Television solidified this conformist ideology with its 1950s sitcoms revolving around families with cheerful and glamorous stay-at-home-moms. In the mid-1960s, TV offered a fresh scenario when Marlo Thomas starred as That Girl. Ann Marie was a new character on TV, a young woman who chose to be single and financially independent. Several years before she rallied her feminist comrades and instigated Free to Be…You and Me, predating her role as Atalanta, Thomas was adamant about keeping the options for her That Girl character open and won the argument with the network about not ending the series with a wedding. Mary Richards, Murphy Brown, Ally McBeal and Carrie Bradshaw continued the small wave of iconic single professional women from the 1970s onward, for the most part happily eschewing marriage and focusing on their high-powered careers. (Stories were different for single working class women, like Alice and Laverne and Shirley, who were heroines in their own right, largely because they didn’t have similar choices.)
The “Can Women Have it All?” debate is still scorchingly present in American popular, social and political culture. And why must women have to choose at all? Because myths die hard. Atalanta, Ann Marie, Joan and Shoshanna all faced the same fundamental decision at some or many points point in their fictional but representative lives, likely agonizing for at least a few minutes at each juncture. “I would never dream of making you choose,” Joan said to Richard. What a poignant moment, in a simulated 1970, where a woman presented the issue at its most fundamental: it just isn’t fair. The persistence of myths necessitates the Sisyphean retelling of truths which are harder for many to believe. Free to Be…You and Me, the album and the book, is still popular and beloved for more than nostalgic reasons. We still need to be reminded of each of those basic feminist lessons. Atalanta keeps trying to prove that she can outrun her male suitors just to earn the right to make her own decision.
Recent books corroborate the notion that women are still causing cultural upset when they choose work over love and/or family. While Kate Bolick’s Spinster: Making a Life of One’s Own and Meghan Daum’s Selfish, Shallow, and Self-Absorbed: Sixteen Writers on the Decision Not to Have Kids mean to celebrate and validate women making these choices, they (or their publishers) still couch it in a humorous phrase, coopting and reclaiming slurs as a presumed act of empowerment.

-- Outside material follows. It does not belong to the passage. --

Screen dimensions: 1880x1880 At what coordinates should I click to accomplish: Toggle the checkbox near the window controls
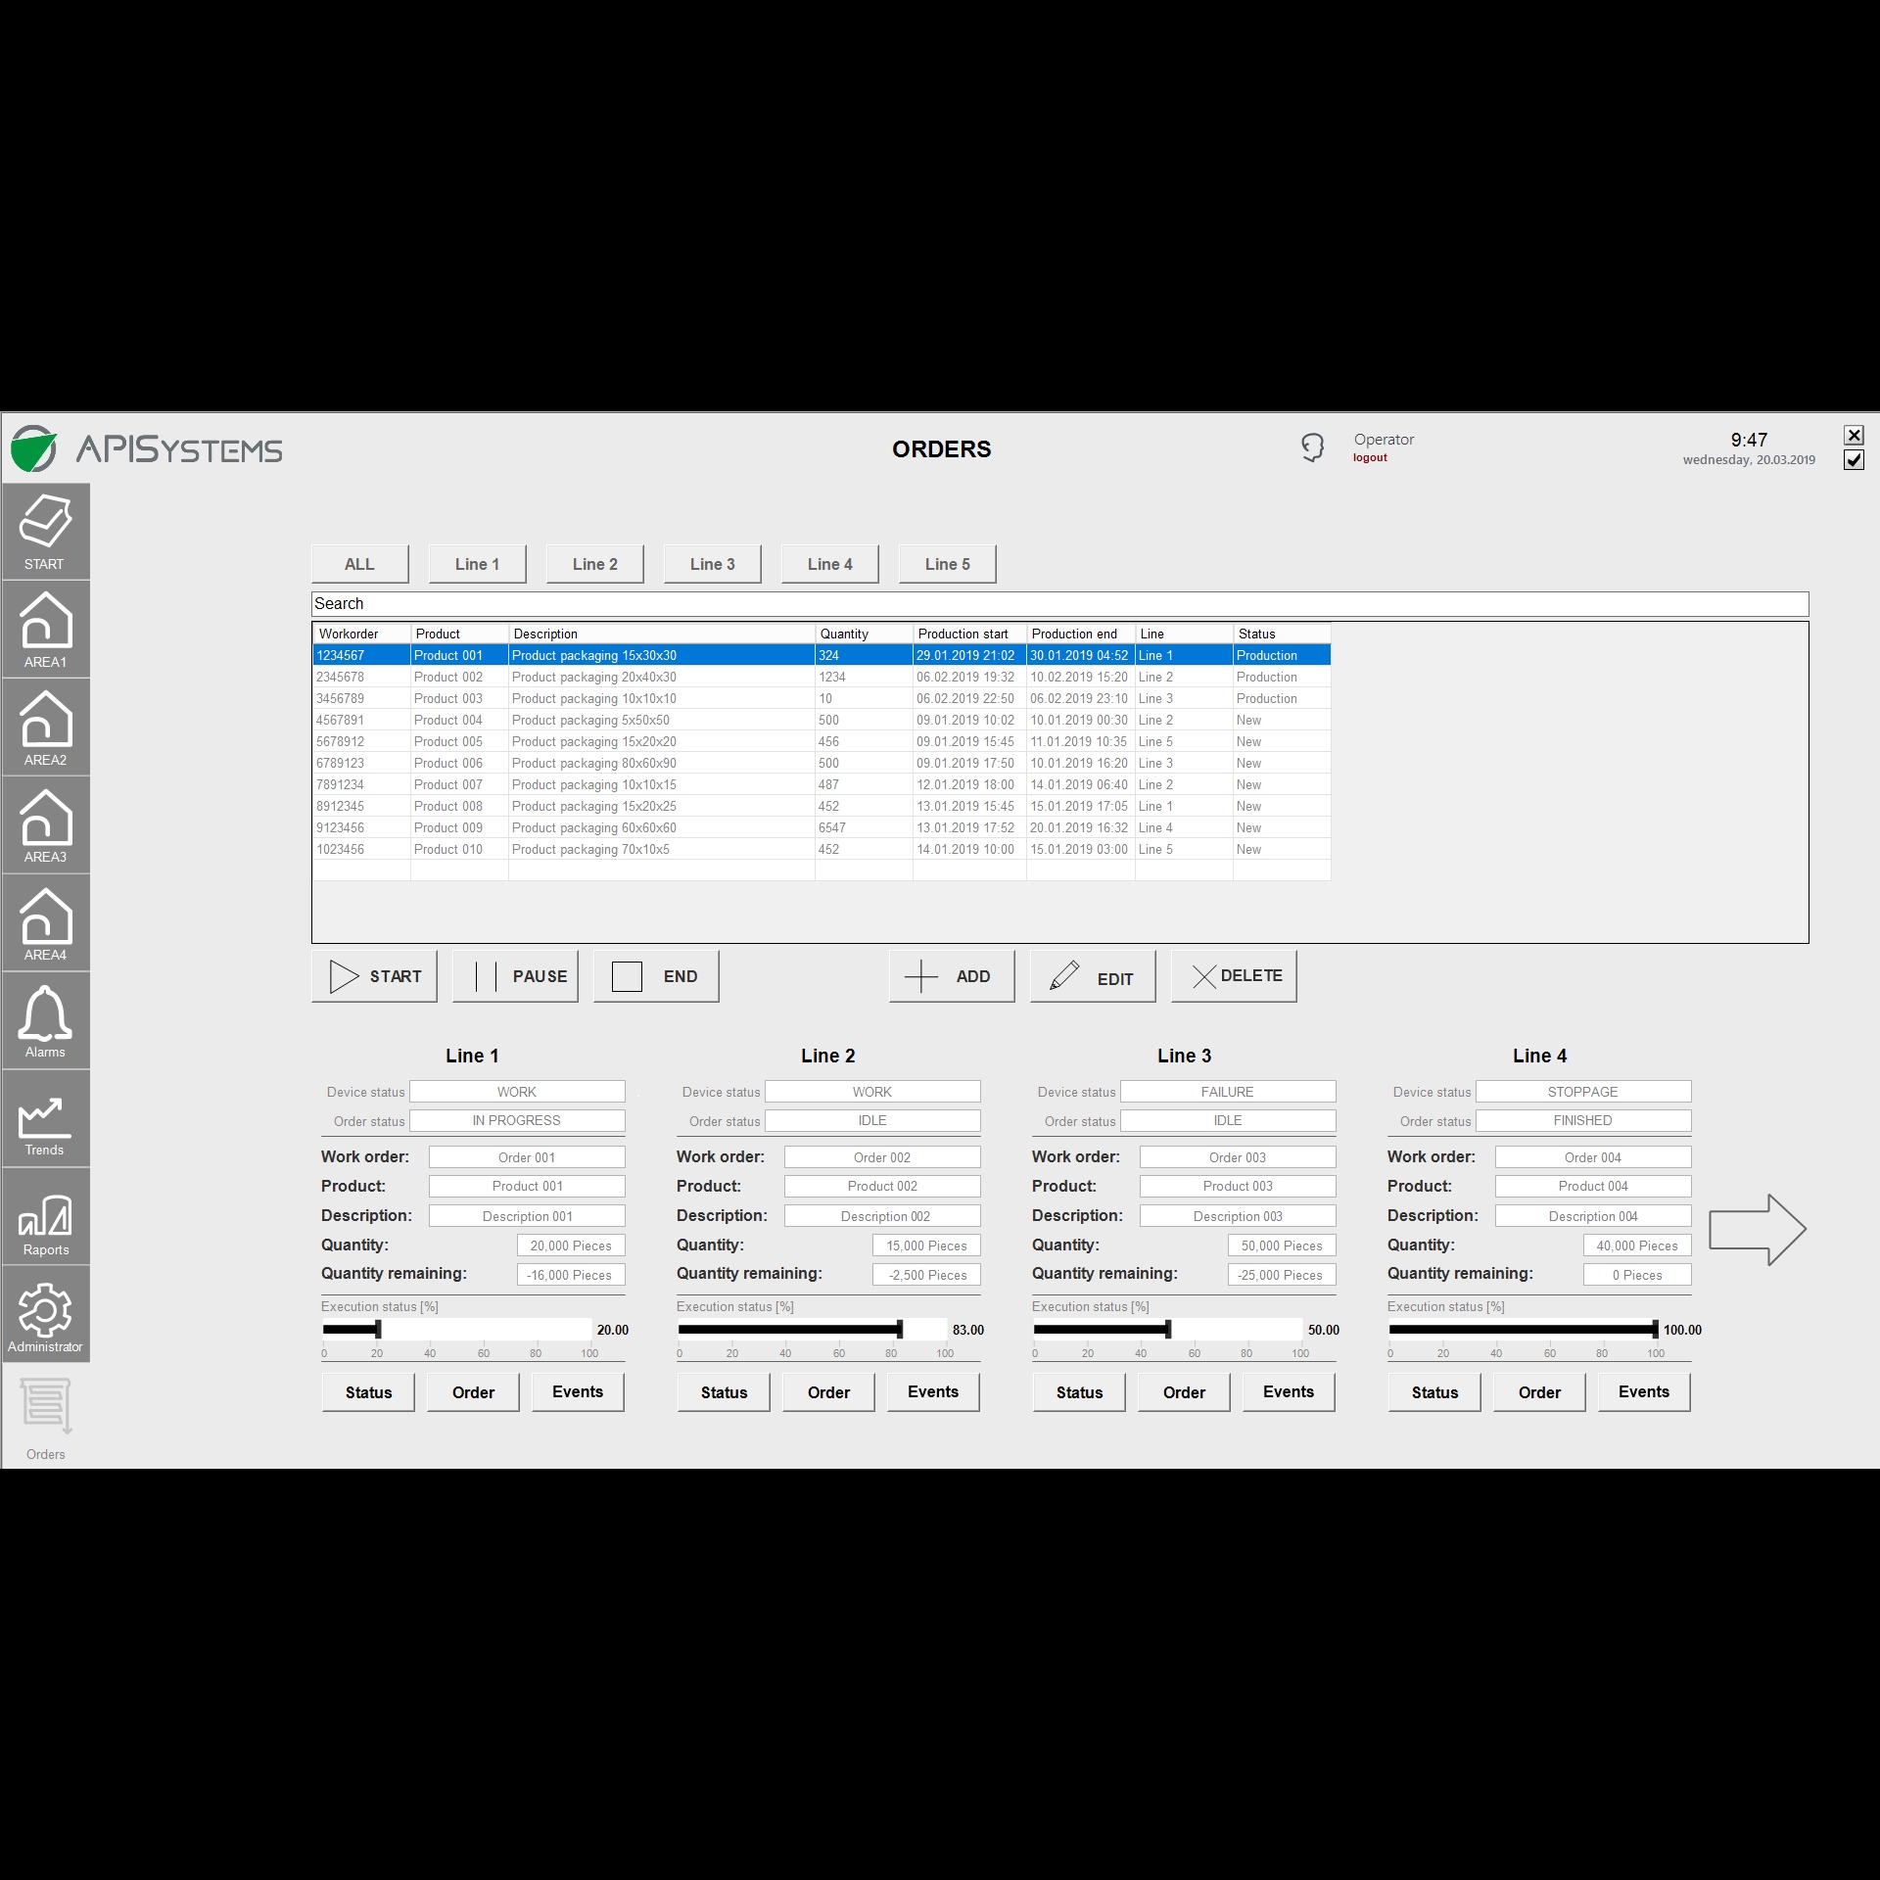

The recently released Primates of Park Avenue: A Memoir wherein embedded informant Wednesday Martin reveals the habits and rituals of Manhattan’s Upper East Side wealthy women who ceded the bread winning to their husbands despite their own business acumen and success potential, surely does not intend to suggest that some women are unevolved mammals, but it evokes the intransigent idea that women’s place is in the home, or the playground, or are otherwise kept in some limited space. Are we still not allowed to be free, you and me? Despite the fact that millions of women choose stay-at-home motherhood over careers outside the home and millions of others manage some version of balancing all of it, I still feel a thrill when I see a Shoshanna or a Joan narrowly escaping captivity. But it is a thrill I would gladly sacrifice for a Coke and a smile.